Montana’s cherry growers have voted to eliminate the Montana Cherry Research and Market Development Program, a move the growers say will save them money and simplify the research and development process.
The program received financial backing from checkoff funds, which are an assessment paid for a certain amount of commodities grown and sold.
For cherry growers, the system set up in 2005 determined that if a grower located within two miles of Flathead Lake sold more than 200 pounds of cherries, they had to return a half-cent per pound to the state Department of Agriculture to pay for research and market development work.
“For the Flathead Lake Cherry Growers, when we sent like 2 million pounds (to processing), that essentially was $10,000,” said Bruce Johnson, president of the Flathead Lake Cherry Growers cooperative. “Over the years, the funding from the checkoff committee, 80 percent came from the FLCG co-op. We funded the lion’s share.”
Growers who sold their fruit on the side of the road also put in extra money to account for those sales, Johnson said.
When the research and development committee formed in 2005, its main purpose was to set up a fruit-fly management system to help educate cherry growers. Eventually, though, the five-person committee overseeing the funds began allocating money to various other projects, Johnson said.
Many were worthwhile, he said, such as partially funding the Cherry Symposium held in Polson for the last two years. But in those cases, he said the fruit-fly problem shifted to the backburner.
“It just got to be a real problem, because the fruit-fly situation doesn’t go away,” Johnson said. “It’s like knapweed — it’s always going to be here. You can control it in your spot, but you’re not going to eliminate it.”
The Department of Agriculture held a public hearing on eliminating the program in September, and mailed a ballot referendum to more than 100 cherry growers in the state.

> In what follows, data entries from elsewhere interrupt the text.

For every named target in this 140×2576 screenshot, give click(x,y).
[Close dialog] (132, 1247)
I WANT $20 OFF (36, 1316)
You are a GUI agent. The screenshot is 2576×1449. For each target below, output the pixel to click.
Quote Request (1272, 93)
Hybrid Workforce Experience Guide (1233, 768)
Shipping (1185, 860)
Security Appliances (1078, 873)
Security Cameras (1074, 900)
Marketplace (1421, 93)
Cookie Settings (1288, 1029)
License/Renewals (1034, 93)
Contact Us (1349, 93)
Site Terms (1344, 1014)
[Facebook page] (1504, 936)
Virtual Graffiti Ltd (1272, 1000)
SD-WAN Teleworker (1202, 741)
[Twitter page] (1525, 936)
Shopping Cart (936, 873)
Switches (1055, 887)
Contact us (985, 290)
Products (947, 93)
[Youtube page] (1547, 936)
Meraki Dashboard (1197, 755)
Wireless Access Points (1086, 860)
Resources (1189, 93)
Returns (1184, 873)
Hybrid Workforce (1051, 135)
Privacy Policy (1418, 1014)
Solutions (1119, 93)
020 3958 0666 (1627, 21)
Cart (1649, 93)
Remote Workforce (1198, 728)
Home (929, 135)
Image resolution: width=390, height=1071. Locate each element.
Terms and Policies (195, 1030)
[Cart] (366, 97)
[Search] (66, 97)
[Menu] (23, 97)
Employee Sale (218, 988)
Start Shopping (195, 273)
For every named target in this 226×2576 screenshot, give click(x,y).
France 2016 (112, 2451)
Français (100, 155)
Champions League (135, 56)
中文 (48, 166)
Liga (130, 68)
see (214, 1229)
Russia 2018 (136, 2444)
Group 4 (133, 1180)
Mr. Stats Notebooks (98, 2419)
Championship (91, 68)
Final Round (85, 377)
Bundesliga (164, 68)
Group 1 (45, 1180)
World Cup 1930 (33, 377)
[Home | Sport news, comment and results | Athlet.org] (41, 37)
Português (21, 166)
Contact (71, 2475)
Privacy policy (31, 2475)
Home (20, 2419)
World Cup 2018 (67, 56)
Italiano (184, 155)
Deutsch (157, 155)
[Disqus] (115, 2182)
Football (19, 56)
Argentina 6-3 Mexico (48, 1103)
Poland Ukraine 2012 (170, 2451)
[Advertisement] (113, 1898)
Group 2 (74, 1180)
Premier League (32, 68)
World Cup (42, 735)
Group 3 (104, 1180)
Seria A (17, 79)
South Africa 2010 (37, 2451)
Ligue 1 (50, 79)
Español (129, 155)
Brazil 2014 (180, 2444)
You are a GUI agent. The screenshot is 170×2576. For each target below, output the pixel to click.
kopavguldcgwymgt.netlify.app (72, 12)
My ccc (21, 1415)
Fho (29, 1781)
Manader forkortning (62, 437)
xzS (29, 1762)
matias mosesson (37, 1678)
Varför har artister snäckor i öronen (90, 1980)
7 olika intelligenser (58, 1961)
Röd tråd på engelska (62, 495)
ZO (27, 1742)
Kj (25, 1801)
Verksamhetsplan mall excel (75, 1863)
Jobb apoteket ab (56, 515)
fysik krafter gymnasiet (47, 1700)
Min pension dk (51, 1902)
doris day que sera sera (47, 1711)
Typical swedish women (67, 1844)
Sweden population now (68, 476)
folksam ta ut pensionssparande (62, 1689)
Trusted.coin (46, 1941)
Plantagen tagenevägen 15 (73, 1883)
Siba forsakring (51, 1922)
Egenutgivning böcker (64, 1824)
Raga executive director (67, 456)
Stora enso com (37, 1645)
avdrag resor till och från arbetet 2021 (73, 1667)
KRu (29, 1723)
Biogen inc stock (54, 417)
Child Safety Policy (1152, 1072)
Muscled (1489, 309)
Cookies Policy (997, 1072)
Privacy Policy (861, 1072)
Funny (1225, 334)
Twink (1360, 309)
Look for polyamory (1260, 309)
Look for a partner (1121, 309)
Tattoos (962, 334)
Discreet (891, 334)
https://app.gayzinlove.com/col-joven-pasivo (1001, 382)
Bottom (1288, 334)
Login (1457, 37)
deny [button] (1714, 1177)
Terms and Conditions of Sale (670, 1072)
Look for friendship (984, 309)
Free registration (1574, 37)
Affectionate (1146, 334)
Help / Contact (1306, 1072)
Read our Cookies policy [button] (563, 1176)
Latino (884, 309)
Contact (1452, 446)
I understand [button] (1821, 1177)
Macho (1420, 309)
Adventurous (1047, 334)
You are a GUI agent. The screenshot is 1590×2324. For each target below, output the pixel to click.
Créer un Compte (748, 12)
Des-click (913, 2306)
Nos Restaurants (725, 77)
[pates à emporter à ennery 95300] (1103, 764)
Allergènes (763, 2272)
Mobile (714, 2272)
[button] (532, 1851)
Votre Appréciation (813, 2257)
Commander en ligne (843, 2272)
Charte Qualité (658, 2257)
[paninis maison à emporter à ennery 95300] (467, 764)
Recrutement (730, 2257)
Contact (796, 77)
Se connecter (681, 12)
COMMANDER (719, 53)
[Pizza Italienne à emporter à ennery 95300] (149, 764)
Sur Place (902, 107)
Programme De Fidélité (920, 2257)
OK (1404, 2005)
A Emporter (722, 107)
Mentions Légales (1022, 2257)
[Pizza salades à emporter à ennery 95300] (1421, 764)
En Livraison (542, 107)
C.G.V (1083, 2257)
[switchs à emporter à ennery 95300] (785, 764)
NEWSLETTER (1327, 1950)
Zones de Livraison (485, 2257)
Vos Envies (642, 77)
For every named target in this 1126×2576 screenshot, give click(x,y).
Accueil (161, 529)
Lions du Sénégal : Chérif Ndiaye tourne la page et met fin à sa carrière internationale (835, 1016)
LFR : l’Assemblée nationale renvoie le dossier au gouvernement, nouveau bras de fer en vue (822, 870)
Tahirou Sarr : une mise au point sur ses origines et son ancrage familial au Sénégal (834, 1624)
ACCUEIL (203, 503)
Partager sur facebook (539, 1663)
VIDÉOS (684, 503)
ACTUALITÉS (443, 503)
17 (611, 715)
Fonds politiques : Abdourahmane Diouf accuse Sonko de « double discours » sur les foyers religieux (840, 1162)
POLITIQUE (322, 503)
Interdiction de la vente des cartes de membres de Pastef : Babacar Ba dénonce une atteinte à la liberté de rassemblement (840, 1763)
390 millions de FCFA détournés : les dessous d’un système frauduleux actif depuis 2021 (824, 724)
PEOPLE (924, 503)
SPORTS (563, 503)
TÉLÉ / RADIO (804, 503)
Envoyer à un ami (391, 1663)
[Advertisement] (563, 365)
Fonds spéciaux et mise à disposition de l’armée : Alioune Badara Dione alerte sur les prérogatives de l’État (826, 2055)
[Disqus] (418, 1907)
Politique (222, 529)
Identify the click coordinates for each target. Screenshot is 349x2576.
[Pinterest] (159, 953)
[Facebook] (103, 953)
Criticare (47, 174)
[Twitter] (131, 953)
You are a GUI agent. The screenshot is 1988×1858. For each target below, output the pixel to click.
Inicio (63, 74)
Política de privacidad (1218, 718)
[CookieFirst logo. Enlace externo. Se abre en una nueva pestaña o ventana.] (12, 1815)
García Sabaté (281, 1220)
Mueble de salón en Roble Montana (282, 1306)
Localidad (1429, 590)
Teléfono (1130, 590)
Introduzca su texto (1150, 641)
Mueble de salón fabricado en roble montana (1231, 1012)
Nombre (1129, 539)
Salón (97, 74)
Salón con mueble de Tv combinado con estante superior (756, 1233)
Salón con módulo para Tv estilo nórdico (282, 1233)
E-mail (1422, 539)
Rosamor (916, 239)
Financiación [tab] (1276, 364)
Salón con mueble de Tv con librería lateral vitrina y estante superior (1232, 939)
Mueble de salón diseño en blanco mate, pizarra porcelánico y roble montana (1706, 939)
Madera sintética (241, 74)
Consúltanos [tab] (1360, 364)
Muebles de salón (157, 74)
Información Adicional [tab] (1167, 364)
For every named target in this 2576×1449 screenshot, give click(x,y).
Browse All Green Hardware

The final vote was 52-17 in favor of elimination. Per state law, any remaining checkoff funds will revert to the state’s general fund.
“The statute that enables them to start a checkoff program also allows them to disband it,” Andy Fjeseth, spokesperson for the Ag Department, said.
Johnson, who was a member of the research and development committee, said the committee’s work is still necessary, but the co-op will address it directly instead of going through the Ag Department. Johnson said the co-op worked with “good people” within the department, and the change is not based on anything other than simplifying the process for local growers.
“We have figured out a way to fund it anyway, because even though this has stopped with the Department of Agriculture, we have another method of doing it,” Johnson said. “The co-op will just fund it directly so we know we can get it done. We just had to simplify it. And in that simplifying process, we don’t need the committee and we don’t need to work with the state … It was just too complicated.”